» THE TASK:
An identical copy of all records below is to be written out.
** Opening INPUT MATERIAL block **
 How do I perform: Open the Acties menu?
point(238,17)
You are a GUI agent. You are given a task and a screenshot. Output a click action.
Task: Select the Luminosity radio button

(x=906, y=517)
** Closing INPUT MATERIAL block **
» RESULT BELOW:
 How do I perform: Open the Acties menu?
point(238,17)
You are a GUI agent. You are given a task and a screenshot. Output a click action.
Task: Select the Luminosity radio button

(x=906, y=517)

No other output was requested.